I due erano stati giudicati il 21 gennaio, a porte chiuse, da un tribunale militare per presunte «azioni terroristiche», gli altri due erano stati chiamati in causa nell’omicidio di una informatrice della polizia.

Le esecuzioni rappresentano un “salto di qualità” nella strategia di consolidamento al potere dei militari dopo un decennio di precaria divisione del potere con i civili. Era dal 1988 che ufficialmente non si eseguivano condanne a morte e addirittura risalgono al 1976 le ultime esecuzioni di oppositori politici.

Ancora una volta, per gli osservatori e per l’opposizione, si tratta di azioni che tradiscono la debolezza di un governo delegittimato all’esterno e combattuto all’interno. La notizia delle esecuzioni sta già sollevando, fuori dai confini, un’ondata di sdegno e di proteste.

Dura la condanna dell’Alto Commissario dell’Onu per i diritti umani, Michelle Bachelet, che ha condannato una mossa «crudele e regressiva». Ferma la condanna del nostro Paese di esecuzioni avvenute «nonostante i ripetuti appelli nostri e della comunità internazionale». «Esprimiamo – si legge in una nota della Farnesina – profonda solidarietà alle famiglie in lutto; sosteniamo il popolo del Myanmar nella sua battaglia per la libertà e democrazia; rinnoviamo l’appello al regime per la fine delle violenze, il rilascio di tutti i prigionieri politici e la reintroduzione della moratoria sulla pena di morte». Chiara la posizione di Washington: «Condanniamo l’esecuzione da parte del regime militare di attivisti e funzionari eletti per aver esercitato le loro libertà fondamentali», ha dichiarato via Twitter l’ambasciata statunitense a Yangon.

Di «un atto della massima crudeltà» ha parlato Human Rights Watch. «I Paesi dell’Unione Europea, gli Stati Uniti e gli altri governi devono mostrare alla giunta che dovrà affrontare la responsabilità dei suoi crimini», ha dichiarato Elaine Pearson, direttrice per l’Asia dell’organizzazione umanitaria.

«La comunità internazionale non può continuare a chiudere gli occhi di fronte all’orrore delle azioni criminali della giunta militare genocida birmana» è la denuncia dell’associazione “Italia-Birmania.

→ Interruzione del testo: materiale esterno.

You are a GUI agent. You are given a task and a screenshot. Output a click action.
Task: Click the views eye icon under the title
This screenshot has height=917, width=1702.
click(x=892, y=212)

Insieme” che in una nota ha ricordato come l’Unione Europea e altri Paesi abbiano di fatto delegato all’Associazione delle Nazioni del Sud-est asiatico (Asean) la ricerca di una soluzione negoziata della crisi, nonostante la tradizionale politica di non ingerenza tra i dieci Stati-membri. Le esecuzioni compiute dalla giunta militare del Myanmar «sono un ulteriore esempio dell’atroce situazione dei diritti umani in Myanmar» ha dichiarato Erwin van der Borght, direttore regionale di Amnesty International.

Secondo le stime dell’organizzazione Assistance Association for Political Prisoners impegnata da anni a monitorare la situazione dei diritti umani in Myanmar, sarebbero 117 le condanne a morte dal golpe, di cui 41 in contumacia.